Comment by lvl155
2 months ago
I think adoption has to do with the fact that desktop environment efforts are divided across so many distros.
2 months ago
I think adoption has to do with the fact that desktop environment efforts are divided across so many distros.
What do you mean by that? DEs development is separate from distros. Distros often select a particular DE to be their default, but "desktop environment efforts" aren't really something the distros do.
I might be a bit contrarian on this.
I think the biggest obstacle in the Linux world is people knee jerk recommending Debian/Ubuntu/Mint/outdated linux.
If people rallied around the current SOTA, Fedora, we would've hit 5% a few years ago.
The variety of distros cause people to get confused, and go with the most heavily marketed distros, Ubuntu flavors. Just because Ubuntu gave away free CDs 20 years ago, doesnt make them good. It makes them good at marketing.
People confuse Fedora with Arch, which is terrible. People confuse Ubuntu with 'stable like a table', instead of 'outdated stable'.
We almost need a reduction in favored distros. Out with the complexity: Fedora for desktop. It has all the DEs too.
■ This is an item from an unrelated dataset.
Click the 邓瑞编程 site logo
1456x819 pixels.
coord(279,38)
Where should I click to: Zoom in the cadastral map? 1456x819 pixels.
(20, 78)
Fundamentally, Linux is Linux. Differences between distros are vastly overstated, and they mostly amount to different default selections and configurations of the same underlying components.
Ultimately, anything that will run on one Linux distro will run on any other, with the only significant differences being on distros that run on unusual architectures or have made major changes to the kernel.
This is idealistic not realistic.
With enough effort, this is true... but out of the box, you are going to have significantly more bugs and conflicts using outdated distros.
I'd love to see a 'time in terminal' by distro. I imagine Fedora would be in the mere minutes per year, and Ubuntu in the hours per year.